Te inventaré de nuevo como las poetisas

escribiendo una historia en mil y un hemistiquios
y pondré a buen recaudo el manuscrito.
Quizá nadie lo lea, ni siquiera nosotros
porque pienso escribirlo en papeles mojados.
Así continuaremos existiendo de incógnito.

SONAMBULISMO

            Me he visto en un sueño desgraciado, donde la calva insomne laboraba sin tregua y la injusticia se multiplicaba como una pandemia catastrófica. En un frío escenario futurista, que recordaba a Blade Runner, me había bastado con apretar un dispositivo para poner en marcha la película. Asombrada, yo misma la veía en una gran pantalla y me contemplaba dentro y fuera de una cinta plagada de tragedias. Bajo los tejados de aquel mundo fabricado por mi mente, se agitaban los debates, las múltiples cópulas, los llantos de niños y las torpezas de los ancianos, que habían pasado a ser los hijos de aquellos que lloraban.

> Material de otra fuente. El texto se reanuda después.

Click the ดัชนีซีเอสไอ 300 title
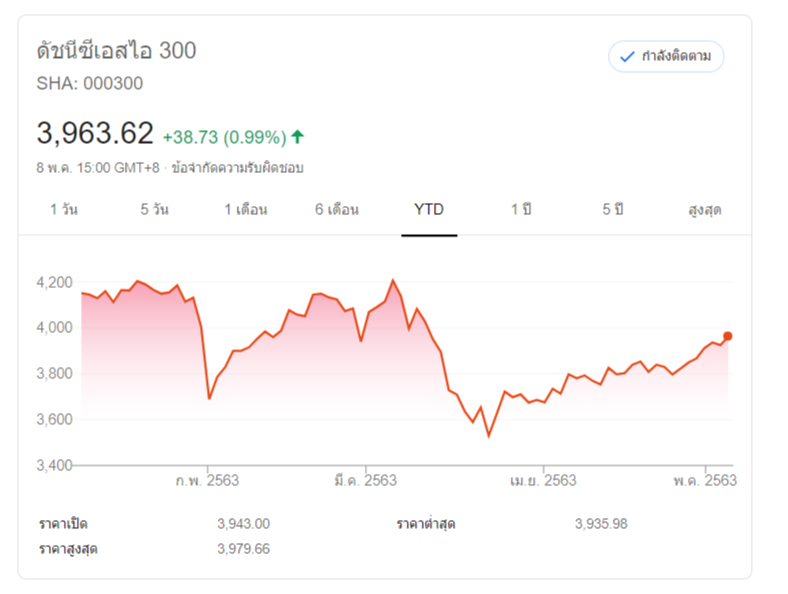The image size is (788, 594). (x=116, y=51)
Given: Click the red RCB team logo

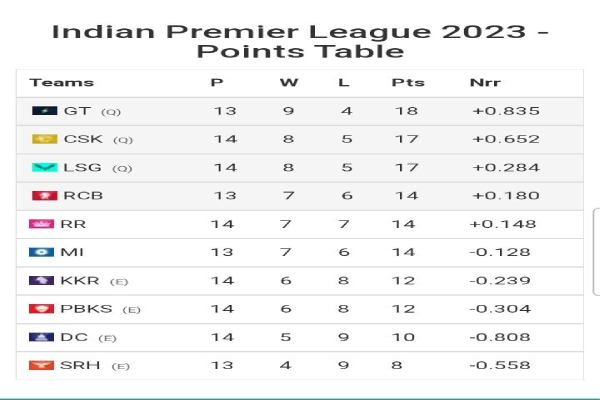Looking at the screenshot, I should click(x=45, y=196).
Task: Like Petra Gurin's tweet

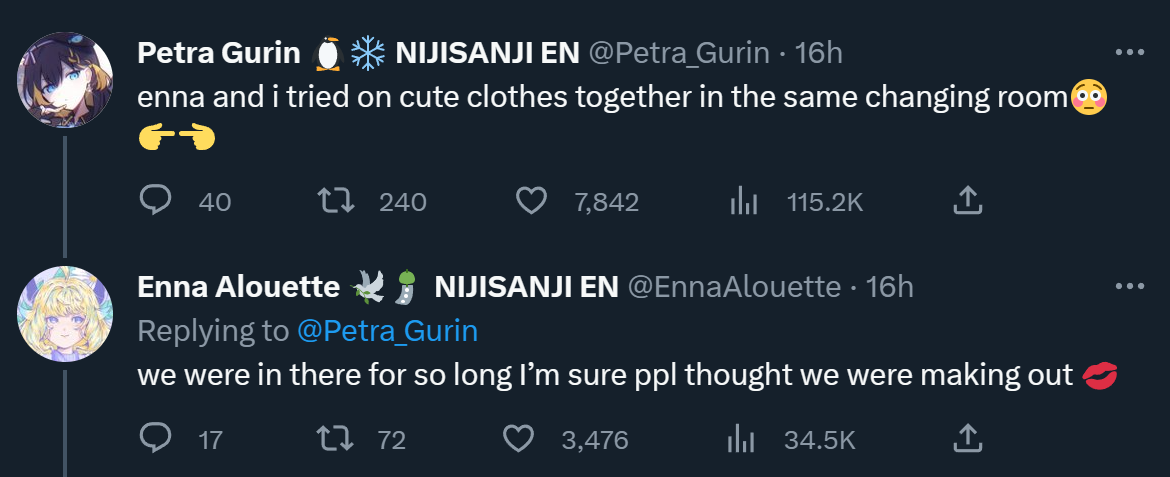Action: tap(530, 202)
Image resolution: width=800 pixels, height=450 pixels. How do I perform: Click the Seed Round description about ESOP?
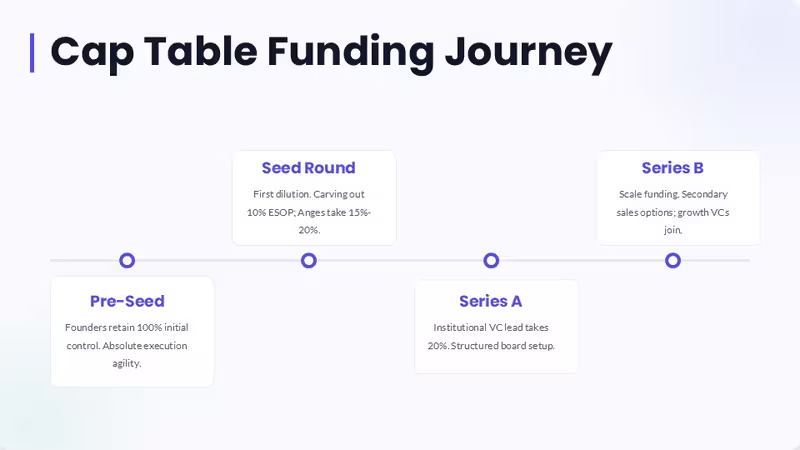[x=309, y=212]
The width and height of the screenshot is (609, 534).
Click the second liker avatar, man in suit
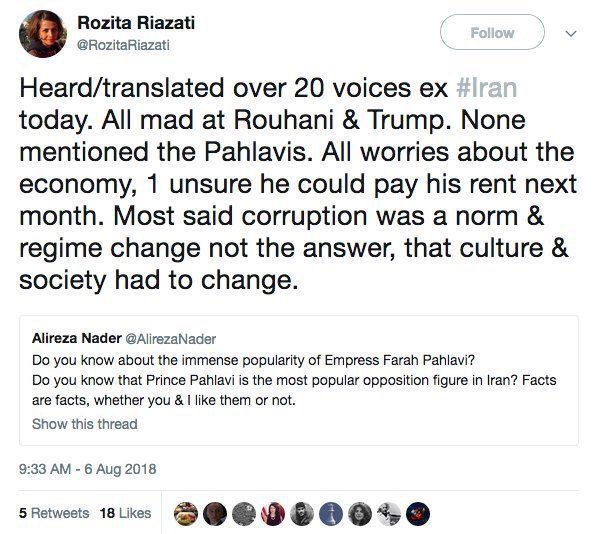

Y también hombres y mujeres, bebiendo soledad de una botella; vigilantes nocturnos, que habían olvidado la luz del sol; soldados, haciendo prácticas de tiro sobre muñecos con forma humana, y ladrones asaltando joyerías. Todos ellos atados a una noria de la que no podían escapar.  
       
       Gobernantes toscos e incapaces llevaban a la humanidad al desastre, ungidos a otra dantesca rueda desde donde únicamente podían verse entre ellos. Encerrados en sus despachos, dividían el orbe entre amigos y enemigos, pobres y ricos, productores y consumidores, y enfrentaban con colores, banderas y muros a unos hombres contra otros. También creaban guerras, inventaban crisis económicas y gestionaban la información, ocultando datos y divulgando hasta la extenuación peligros de todo tipo, 
      
      Pero había un círculo que les abarcaba a todos, por encima de razas, prestigio e incluso capacidad mental: el Miedo. Un círculo oscuro que a los poderosos les obligaba a reprimir y castigar y a los otros les paralizaba y embrutecía.
     
       No me gustaba aquella historia y decidí apagar la proyección. Al fin y al cabo lo único que tenía que hacer era apretar un botón para mudar de universo.
    
        Y entonces desperté. 
   
    Ni siquiera he abierto las ventanas todavía. Me da miedo comprobar que no ha cambiado la película.